Written problem:
Copy every line of the entries below verbatim, leaving nothing out.

-*-*-

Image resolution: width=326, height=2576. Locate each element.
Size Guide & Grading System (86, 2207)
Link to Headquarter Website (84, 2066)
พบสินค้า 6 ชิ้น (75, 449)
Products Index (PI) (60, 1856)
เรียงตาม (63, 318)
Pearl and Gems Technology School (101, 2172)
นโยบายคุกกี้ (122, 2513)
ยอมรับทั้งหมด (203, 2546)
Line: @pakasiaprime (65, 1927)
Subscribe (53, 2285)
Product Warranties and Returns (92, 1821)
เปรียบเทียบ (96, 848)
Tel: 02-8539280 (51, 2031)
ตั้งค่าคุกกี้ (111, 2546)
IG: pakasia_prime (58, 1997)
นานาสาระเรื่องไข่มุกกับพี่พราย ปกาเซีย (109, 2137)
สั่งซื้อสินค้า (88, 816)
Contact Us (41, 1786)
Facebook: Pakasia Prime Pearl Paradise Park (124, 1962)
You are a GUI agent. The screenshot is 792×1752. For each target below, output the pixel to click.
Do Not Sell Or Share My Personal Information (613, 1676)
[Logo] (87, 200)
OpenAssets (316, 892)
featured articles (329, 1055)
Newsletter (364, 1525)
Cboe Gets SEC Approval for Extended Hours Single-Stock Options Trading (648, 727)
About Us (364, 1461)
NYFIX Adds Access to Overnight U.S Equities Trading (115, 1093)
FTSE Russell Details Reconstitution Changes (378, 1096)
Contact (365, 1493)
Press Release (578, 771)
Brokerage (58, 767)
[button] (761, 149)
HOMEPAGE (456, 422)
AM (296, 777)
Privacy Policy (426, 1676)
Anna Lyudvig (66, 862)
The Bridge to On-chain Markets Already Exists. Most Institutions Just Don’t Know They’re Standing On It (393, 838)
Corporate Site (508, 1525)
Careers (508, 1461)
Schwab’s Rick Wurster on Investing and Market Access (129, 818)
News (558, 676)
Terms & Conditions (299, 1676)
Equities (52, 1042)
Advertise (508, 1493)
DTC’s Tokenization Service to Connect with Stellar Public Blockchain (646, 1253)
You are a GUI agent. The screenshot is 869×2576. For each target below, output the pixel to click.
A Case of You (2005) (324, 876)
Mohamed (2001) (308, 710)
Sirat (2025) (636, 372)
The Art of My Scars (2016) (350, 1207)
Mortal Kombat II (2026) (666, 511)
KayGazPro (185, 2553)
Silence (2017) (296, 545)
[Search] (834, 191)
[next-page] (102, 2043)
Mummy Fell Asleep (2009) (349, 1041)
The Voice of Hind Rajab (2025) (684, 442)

-*-*-

The answer:
Image resolution: width=326, height=2576. Locate each element.
Size Guide & Grading System (86, 2207)
Link to Headquarter Website (84, 2066)
พบสินค้า 6 ชิ้น (75, 449)
Products Index (PI) (60, 1856)
เรียงตาม (63, 318)
Pearl and Gems Technology School (101, 2172)
นโยบายคุกกี้ (122, 2513)
ยอมรับทั้งหมด (203, 2546)
Line: @pakasiaprime (65, 1927)
Subscribe (53, 2285)
Product Warranties and Returns (92, 1821)
เปรียบเทียบ (96, 848)
Tel: 02-8539280 (51, 2031)
ตั้งค่าคุกกี้ (111, 2546)
IG: pakasia_prime (58, 1997)
นานาสาระเรื่องไข่มุกกับพี่พราย ปกาเซีย (109, 2137)
สั่งซื้อสินค้า (88, 816)
Contact Us (41, 1786)
Facebook: Pakasia Prime Pearl Paradise Park (124, 1962)
You are a GUI agent. The screenshot is 792×1752. For each target below, output the pixel to click.
Do Not Sell Or Share My Personal Information (613, 1676)
[Logo] (87, 200)
OpenAssets (316, 892)
featured articles (329, 1055)
Newsletter (364, 1525)
Cboe Gets SEC Approval for Extended Hours Single-Stock Options Trading (648, 727)
About Us (364, 1461)
NYFIX Adds Access to Overnight U.S Equities Trading (115, 1093)
FTSE Russell Details Reconstitution Changes (378, 1096)
Contact (365, 1493)
Press Release (578, 771)
Brokerage (58, 767)
[button] (761, 149)
HOMEPAGE (456, 422)
AM (296, 777)
Privacy Policy (426, 1676)
Anna Lyudvig (66, 862)
The Bridge to On-chain Markets Already Exists. Most Institutions Just Don’t Know They’re Standing On It (393, 838)
Corporate Site (508, 1525)
Careers (508, 1461)
Schwab’s Rick Wurster on Investing and Market Access (129, 818)
News (558, 676)
Terms & Conditions (299, 1676)
Equities (52, 1042)
Advertise (508, 1493)
DTC’s Tokenization Service to Connect with Stellar Public Blockchain (646, 1253)
You are a GUI agent. The screenshot is 869×2576. For each target below, output the pixel to click.
A Case of You (2005) (324, 876)
Mohamed (2001) (308, 710)
Sirat (2025) (636, 372)
The Art of My Scars (2016) (350, 1207)
Mortal Kombat II (2026) (666, 511)
KayGazPro (185, 2553)
Silence (2017) (296, 545)
[Search] (834, 191)
[next-page] (102, 2043)
Mummy Fell Asleep (2009) (349, 1041)
The Voice of Hind Rajab (2025) (684, 442)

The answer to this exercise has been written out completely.